Aproveitamos também para visitar o Museo del Tango, localizado no subsolo do Palacio Salvo (o ingresso para as duas visitas custa 200 pesos uruguaios), onde pudemos conhecer um pouco mais da história desse estilo musical e também de Gerardo Hernán Mattos Rodríguez, o autor de La Cumparsita (http://www.lacumparsita.com.uy/), o tango mais famoso do Uruguai.
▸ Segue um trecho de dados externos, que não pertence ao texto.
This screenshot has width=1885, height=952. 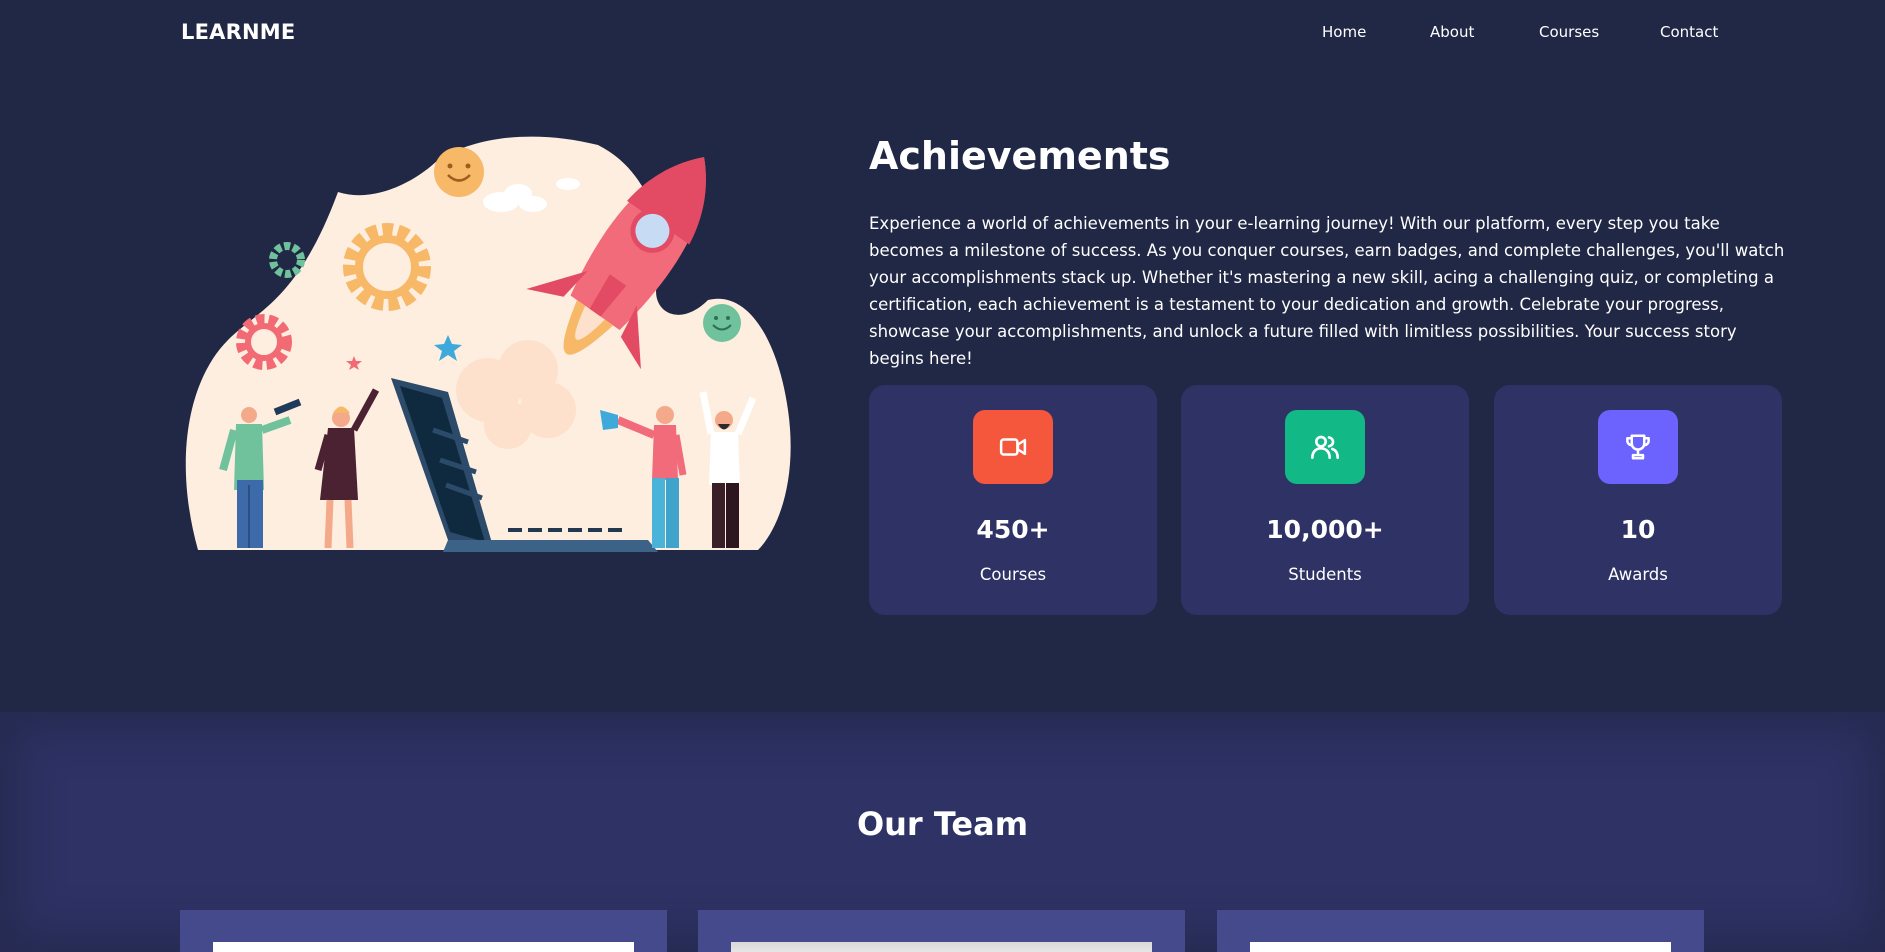 What do you see at coordinates (1638, 500) in the screenshot?
I see `stat-card-awards: 10 Awards` at bounding box center [1638, 500].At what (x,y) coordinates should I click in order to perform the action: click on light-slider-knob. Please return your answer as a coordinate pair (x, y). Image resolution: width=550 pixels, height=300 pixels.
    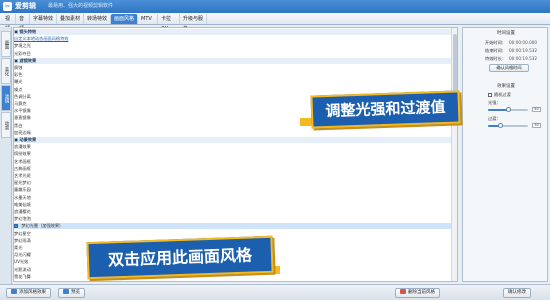
    Looking at the image, I should click on (508, 110).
Para encerrar nossa visita a esse país tão acolhedor, fomos almoçar no restaurante que fica no topo do Hotel Radisson Montevideo Victoria Plaza (https://www.radisson.com/montevideo-hotel-uy-11100/urumont). Uma bela refeição com direito a champanhe e a um novo ponto de vista da Praça Independência foi uma excelente despedida que deixa aquele gostinho de quero mais…

Hotel Radisson Montevideo
Me despedindo de Montevidéu em grande estilo

Depois voltamos rapidinho para o hotel para pegar nossa bagagem e esperar o transfer para o aeroporto.

Foi um prazer dividir essa viagem com você!!! Muito obrigada pela companhia!!! Espero ter ajudado de alguma forma para o melhor aproveitamento da sua viagem. Se puder compartilhar suas experiências aqui e passar mais dicas ficarei muito feliz!!!